■ **YOUR ASSIGNMENT**
Write out the following records exactly, each one in full.

——

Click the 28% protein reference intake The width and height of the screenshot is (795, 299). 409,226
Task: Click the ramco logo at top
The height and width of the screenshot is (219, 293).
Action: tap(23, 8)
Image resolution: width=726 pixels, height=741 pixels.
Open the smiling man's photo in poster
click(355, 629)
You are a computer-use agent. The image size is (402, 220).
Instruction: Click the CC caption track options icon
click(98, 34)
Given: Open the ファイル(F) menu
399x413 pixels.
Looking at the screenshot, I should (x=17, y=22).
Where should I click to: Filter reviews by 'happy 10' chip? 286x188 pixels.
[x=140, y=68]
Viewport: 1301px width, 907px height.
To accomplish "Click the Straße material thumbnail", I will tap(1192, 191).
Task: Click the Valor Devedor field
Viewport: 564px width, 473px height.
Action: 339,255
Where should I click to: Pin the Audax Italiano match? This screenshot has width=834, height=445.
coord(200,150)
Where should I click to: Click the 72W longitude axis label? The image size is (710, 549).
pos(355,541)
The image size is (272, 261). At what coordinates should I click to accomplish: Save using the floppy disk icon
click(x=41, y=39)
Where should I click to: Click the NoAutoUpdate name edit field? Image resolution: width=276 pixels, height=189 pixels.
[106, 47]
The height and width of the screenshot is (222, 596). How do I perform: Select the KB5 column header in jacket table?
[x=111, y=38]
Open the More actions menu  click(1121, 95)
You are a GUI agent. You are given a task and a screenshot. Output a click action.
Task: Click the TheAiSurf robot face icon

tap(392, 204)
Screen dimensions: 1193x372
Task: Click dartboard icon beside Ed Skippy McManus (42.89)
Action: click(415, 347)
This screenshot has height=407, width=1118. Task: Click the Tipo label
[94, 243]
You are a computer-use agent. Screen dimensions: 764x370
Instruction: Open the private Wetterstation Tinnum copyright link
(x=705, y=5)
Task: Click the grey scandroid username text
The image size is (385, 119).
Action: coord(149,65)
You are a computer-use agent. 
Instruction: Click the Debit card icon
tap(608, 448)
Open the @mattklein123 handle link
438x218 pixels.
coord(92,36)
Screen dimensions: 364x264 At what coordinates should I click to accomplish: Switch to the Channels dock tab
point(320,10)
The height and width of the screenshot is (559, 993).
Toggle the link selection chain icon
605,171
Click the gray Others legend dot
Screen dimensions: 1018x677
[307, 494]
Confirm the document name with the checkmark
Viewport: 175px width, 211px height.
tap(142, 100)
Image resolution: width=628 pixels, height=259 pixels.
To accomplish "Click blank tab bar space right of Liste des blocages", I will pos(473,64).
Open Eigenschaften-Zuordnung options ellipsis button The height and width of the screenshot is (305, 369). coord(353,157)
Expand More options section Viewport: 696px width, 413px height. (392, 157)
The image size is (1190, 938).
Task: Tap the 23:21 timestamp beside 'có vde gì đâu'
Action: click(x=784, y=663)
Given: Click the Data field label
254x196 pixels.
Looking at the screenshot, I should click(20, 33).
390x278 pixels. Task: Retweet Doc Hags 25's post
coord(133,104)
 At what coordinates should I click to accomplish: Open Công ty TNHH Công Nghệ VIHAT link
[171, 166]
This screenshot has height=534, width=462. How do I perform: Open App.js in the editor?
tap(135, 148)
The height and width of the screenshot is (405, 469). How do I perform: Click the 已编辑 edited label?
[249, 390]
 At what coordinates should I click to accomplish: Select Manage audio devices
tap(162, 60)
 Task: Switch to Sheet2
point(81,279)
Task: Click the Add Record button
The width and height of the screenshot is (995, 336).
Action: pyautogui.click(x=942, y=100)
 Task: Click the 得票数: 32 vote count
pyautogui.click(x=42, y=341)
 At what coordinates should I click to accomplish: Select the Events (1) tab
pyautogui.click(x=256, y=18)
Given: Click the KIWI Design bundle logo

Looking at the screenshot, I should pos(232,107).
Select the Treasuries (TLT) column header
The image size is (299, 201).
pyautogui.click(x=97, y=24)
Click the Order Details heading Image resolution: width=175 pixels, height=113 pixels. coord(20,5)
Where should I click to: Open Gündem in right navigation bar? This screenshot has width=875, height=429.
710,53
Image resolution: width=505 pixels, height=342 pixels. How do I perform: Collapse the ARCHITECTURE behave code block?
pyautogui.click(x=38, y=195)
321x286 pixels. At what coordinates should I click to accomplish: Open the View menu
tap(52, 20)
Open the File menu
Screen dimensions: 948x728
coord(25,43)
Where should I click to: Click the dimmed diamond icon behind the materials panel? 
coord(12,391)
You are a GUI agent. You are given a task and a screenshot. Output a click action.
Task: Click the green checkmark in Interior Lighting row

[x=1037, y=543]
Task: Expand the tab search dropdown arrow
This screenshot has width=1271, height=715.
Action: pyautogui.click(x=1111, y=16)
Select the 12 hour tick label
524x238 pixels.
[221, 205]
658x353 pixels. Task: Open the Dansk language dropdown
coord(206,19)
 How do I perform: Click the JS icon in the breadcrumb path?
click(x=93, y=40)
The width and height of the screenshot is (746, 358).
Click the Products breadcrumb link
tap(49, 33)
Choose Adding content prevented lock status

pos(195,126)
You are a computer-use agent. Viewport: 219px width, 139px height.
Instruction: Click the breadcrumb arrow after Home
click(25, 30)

——

■ **RESULT BELOW**
Click the 28% protein reference intake The width and height of the screenshot is (795, 299). 409,226
Task: Click the ramco logo at top
The height and width of the screenshot is (219, 293).
Action: tap(23, 8)
Image resolution: width=726 pixels, height=741 pixels.
Open the smiling man's photo in poster
click(355, 629)
You are a computer-use agent. The image size is (402, 220).
Instruction: Click the CC caption track options icon
click(98, 34)
Given: Open the ファイル(F) menu
399x413 pixels.
Looking at the screenshot, I should (x=17, y=22).
Where should I click to: Filter reviews by 'happy 10' chip? 286x188 pixels.
[x=140, y=68]
Viewport: 1301px width, 907px height.
To accomplish "Click the Straße material thumbnail", I will tap(1192, 191).
Task: Click the Valor Devedor field
Viewport: 564px width, 473px height.
Action: 339,255
Where should I click to: Pin the Audax Italiano match? This screenshot has width=834, height=445.
coord(200,150)
Where should I click to: Click the 72W longitude axis label? The image size is (710, 549).
pos(355,541)
The image size is (272, 261). At what coordinates should I click to accomplish: Save using the floppy disk icon
click(x=41, y=39)
Where should I click to: Click the NoAutoUpdate name edit field? Image resolution: width=276 pixels, height=189 pixels.
[106, 47]
The height and width of the screenshot is (222, 596). How do I perform: Select the KB5 column header in jacket table?
[x=111, y=38]
Open the More actions menu  click(1121, 95)
You are a GUI agent. You are given a task and a screenshot. Output a click action.
Task: Click the TheAiSurf robot face icon

tap(392, 204)
Screen dimensions: 1193x372
Task: Click dartboard icon beside Ed Skippy McManus (42.89)
Action: click(415, 347)
This screenshot has height=407, width=1118. Task: Click the Tipo label
[94, 243]
You are a computer-use agent. Screen dimensions: 764x370
Instruction: Open the private Wetterstation Tinnum copyright link
(x=705, y=5)
Task: Click the grey scandroid username text
The image size is (385, 119).
Action: coord(149,65)
You are a computer-use agent. 
Instruction: Click the Debit card icon
tap(608, 448)
Open the @mattklein123 handle link
438x218 pixels.
coord(92,36)
Screen dimensions: 364x264 At what coordinates should I click to accomplish: Switch to the Channels dock tab
point(320,10)
The height and width of the screenshot is (559, 993).
Toggle the link selection chain icon
605,171
Click the gray Others legend dot
Screen dimensions: 1018x677
[307, 494]
Confirm the document name with the checkmark
Viewport: 175px width, 211px height.
tap(142, 100)
Image resolution: width=628 pixels, height=259 pixels.
To accomplish "Click blank tab bar space right of Liste des blocages", I will pos(473,64).
Open Eigenschaften-Zuordnung options ellipsis button The height and width of the screenshot is (305, 369). coord(353,157)
Expand More options section Viewport: 696px width, 413px height. (392, 157)
The image size is (1190, 938).
Task: Tap the 23:21 timestamp beside 'có vde gì đâu'
Action: click(x=784, y=663)
Given: Click the Data field label
254x196 pixels.
Looking at the screenshot, I should click(20, 33).
390x278 pixels. Task: Retweet Doc Hags 25's post
coord(133,104)
 At what coordinates should I click to accomplish: Open Công ty TNHH Công Nghệ VIHAT link
[171, 166]
This screenshot has height=534, width=462. How do I perform: Open App.js in the editor?
tap(135, 148)
The height and width of the screenshot is (405, 469). How do I perform: Click the 已编辑 edited label?
[249, 390]
 At what coordinates should I click to accomplish: Select Manage audio devices
tap(162, 60)
 Task: Switch to Sheet2
point(81,279)
Task: Click the Add Record button
The width and height of the screenshot is (995, 336).
Action: pyautogui.click(x=942, y=100)
 Task: Click the 得票数: 32 vote count
pyautogui.click(x=42, y=341)
 At what coordinates should I click to accomplish: Select the Events (1) tab
pyautogui.click(x=256, y=18)
Given: Click the KIWI Design bundle logo

Looking at the screenshot, I should pos(232,107).
Select the Treasuries (TLT) column header
The image size is (299, 201).
pyautogui.click(x=97, y=24)
Click the Order Details heading Image resolution: width=175 pixels, height=113 pixels. coord(20,5)
Where should I click to: Open Gündem in right navigation bar? This screenshot has width=875, height=429.
710,53
Image resolution: width=505 pixels, height=342 pixels. How do I perform: Collapse the ARCHITECTURE behave code block?
pyautogui.click(x=38, y=195)
321x286 pixels. At what coordinates should I click to accomplish: Open the View menu
tap(52, 20)
Open the File menu
Screen dimensions: 948x728
coord(25,43)
Where should I click to: Click the dimmed diamond icon behind the materials panel? 
coord(12,391)
You are a GUI agent. You are given a task and a screenshot. Output a click action.
Task: Click the green checkmark in Interior Lighting row

[x=1037, y=543]
Task: Expand the tab search dropdown arrow
This screenshot has width=1271, height=715.
Action: pyautogui.click(x=1111, y=16)
Select the 12 hour tick label
524x238 pixels.
[221, 205]
658x353 pixels. Task: Open the Dansk language dropdown
coord(206,19)
 How do I perform: Click the JS icon in the breadcrumb path?
click(x=93, y=40)
The width and height of the screenshot is (746, 358).
Click the Products breadcrumb link
tap(49, 33)
Choose Adding content prevented lock status

pos(195,126)
You are a computer-use agent. Viewport: 219px width, 139px height.
Instruction: Click the breadcrumb arrow after Home
click(25, 30)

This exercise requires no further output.